Además, los participantes en el simposio Informes de Posicionamiento Terapéutico, desafíos y oportunidades en gestión de la Farmacia Hospitalaria Oncológica, han destacado las dudas que aún persisten con los nuevos IPT, como por ejemplo la composición definitiva del Grupo de Coordinación de Posicionamiento Terapéutico. Por ello, han coincidido al solicitar que este grupo así como los diferentes grupos de redacción incorporen una representación equilibrada del resto de actores (farmacéuticos hospitalarios, industria, economistas de la salud, administración…) con el objetivo de lograr la armonización de los criterios y la máxima eficiencia.
En este sentido, los profesionales del sector destacan que también supone una magnífica oportunidad para trabajar en un proyecto común basado en la transparencia, que sea predecible y riguroso, y que aúne a todos los agentes implicados.

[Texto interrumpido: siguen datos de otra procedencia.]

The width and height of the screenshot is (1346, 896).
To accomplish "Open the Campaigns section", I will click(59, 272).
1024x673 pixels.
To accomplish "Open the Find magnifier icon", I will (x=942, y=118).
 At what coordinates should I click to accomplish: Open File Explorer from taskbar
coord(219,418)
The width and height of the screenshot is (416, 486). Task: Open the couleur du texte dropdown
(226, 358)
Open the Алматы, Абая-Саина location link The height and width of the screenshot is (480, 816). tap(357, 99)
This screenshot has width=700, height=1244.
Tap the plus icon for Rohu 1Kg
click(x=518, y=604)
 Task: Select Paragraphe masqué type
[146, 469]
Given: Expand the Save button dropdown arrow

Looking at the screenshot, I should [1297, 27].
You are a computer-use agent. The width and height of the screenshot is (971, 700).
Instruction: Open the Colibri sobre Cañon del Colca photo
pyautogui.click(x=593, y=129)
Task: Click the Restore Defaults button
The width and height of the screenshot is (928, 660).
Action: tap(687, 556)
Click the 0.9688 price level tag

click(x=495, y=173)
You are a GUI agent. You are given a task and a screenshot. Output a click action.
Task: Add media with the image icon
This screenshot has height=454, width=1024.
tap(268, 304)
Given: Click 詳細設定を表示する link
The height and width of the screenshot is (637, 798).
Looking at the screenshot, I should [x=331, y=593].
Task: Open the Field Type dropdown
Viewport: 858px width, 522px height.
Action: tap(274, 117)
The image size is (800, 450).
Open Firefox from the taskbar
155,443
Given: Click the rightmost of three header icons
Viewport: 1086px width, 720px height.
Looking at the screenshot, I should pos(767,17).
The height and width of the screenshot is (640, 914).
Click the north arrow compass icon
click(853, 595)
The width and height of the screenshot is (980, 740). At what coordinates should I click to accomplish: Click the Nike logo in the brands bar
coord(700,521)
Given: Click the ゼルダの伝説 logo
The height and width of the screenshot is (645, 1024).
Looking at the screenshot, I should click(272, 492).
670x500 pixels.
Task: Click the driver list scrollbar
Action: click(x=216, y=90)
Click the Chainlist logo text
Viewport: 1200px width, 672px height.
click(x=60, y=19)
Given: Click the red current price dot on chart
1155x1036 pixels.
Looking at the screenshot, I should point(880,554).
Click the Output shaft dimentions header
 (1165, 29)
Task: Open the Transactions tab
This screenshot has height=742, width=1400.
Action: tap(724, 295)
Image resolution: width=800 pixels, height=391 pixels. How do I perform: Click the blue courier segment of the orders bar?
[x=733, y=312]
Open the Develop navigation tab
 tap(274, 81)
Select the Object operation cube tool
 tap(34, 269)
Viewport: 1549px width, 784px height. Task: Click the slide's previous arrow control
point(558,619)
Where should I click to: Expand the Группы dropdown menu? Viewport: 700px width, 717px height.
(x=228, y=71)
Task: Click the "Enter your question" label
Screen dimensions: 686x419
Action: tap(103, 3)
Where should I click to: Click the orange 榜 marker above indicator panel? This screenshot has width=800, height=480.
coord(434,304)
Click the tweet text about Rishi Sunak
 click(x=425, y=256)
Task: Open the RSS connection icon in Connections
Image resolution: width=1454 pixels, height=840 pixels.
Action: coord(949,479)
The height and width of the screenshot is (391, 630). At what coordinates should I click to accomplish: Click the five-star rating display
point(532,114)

Además, los participantes han valorado positivamente que el modelo de los IPT esté planteado para reducir los retrasos actuales en las decisiones de precio y financiación, ya que permitiría a los pacientes disponer a tiempo de fármacos de valor añadido en áreas como la oncología.
Variables económicas
El presidente de la Sociedad Española de Farmacia Hospitalaria (SEFH), José Luis Poveda aprovechó su intervención como moderador del simposio para explicar que el nuevo modelo propuesto por el Ministerio de Sanidad divide en dos fases separadas la evaluación terapéutica del fármaco y su viabilidad económica.
De este modo, destacó que “el hecho de obviar éstas variables económicas crea dudas e incertidumbres a clínicos y gestores en la toma de decisiones”, por lo que abogó por un tipo de informe como los que realiza el grupo Genesis, que “comporta un claro posicionamiento terapéutico que sólo puede decidirse cuando se conocen las alternativas, el coste-efectividad del nuevo fármaco y el impacto presupuestario que la inclusión del medicamento tendría sobre el departamento de salud de las CCAA o del Estado”.
Asimismo, los profesionales han tratado la importancia de definir los costes asumibles (calculados mediante variables económicas, de calidad de vida, etc.) para que los comités y grupos que participen en la redacción de los IPT cuenten con una referencia.